Charlie Condron remembered as innovative educator |

Charlie Condron remembered as innovative educator

Charlie Condron poses for this 1982 photograph taken after he was named to the first professional development center in Nevada.
R-C File Photo

Charlie Condron was molded by Douglas County’s school system, and then he returned to Carson Valley and helped blaze a new trail in education in the place he loved.

Condron attended, taught at and administered four Carson Valley schools during his 26-year career.

He died March 28 at the age of 65.

“Anyone fortunate to have known Charlie was enriched for the experience,” longtime friend John Soderman said. “I feel blessed to have known him.”

“Anyone fortunate to have known Charlie was enriched for the experience. I feel blessed to have known him.”— John Soderman

The two started work at Carson Valley Middle School at the same time in 1976.

“We grew up together personally and professionally,” Soderman said. “We shared work, fun, and business together. Charlie was definitely one of the most fun, intelligent, helpful people you could know. He was proud to be an educator.
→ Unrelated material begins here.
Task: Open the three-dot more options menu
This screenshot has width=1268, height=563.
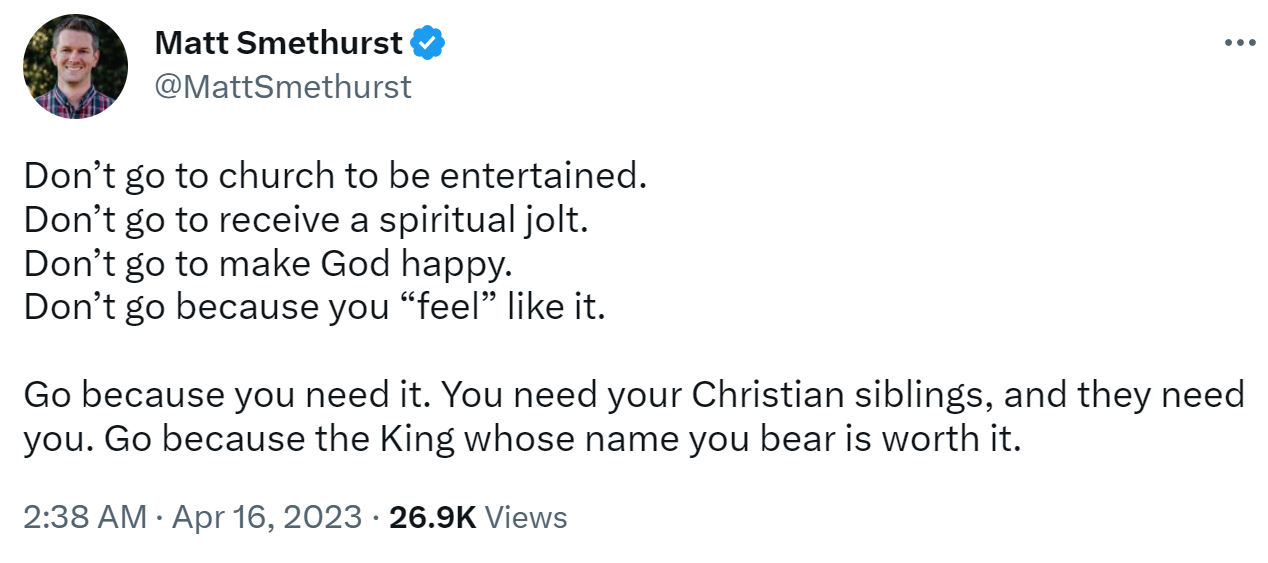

I have worked with many teachers but Charlie was the best teacher I’ve ever known.”

Condron was 4 years old in 1958 when his father Virgil arrived from Wyoming and purchased the South Side Shell Service Station in the S-curve on Highway 395.

He attended Gardnerville Elementary School and graduated from Douglas County High School in 1970. He went on to study teaching at the University of Nevada, Reno, where he obtained his bachelor’s and master’s degrees in education.

He moved to Australia for two years before returning to teach science at Carson Valley Middle School.

He told then R-C reporter Ray Hagar that he’d missed the Valley, but that he dreamed of returning “down under” one day.

Student Karen Martin said she took science from Condron in the eighth grade.

“I was fortunate enough to have worked for him at my first teaching position at Pau-Wa-Lu Middle School,” she said. “I know he was an inspiration to so many students and so many teachers. I know he was the reason so many of my friends went into education.”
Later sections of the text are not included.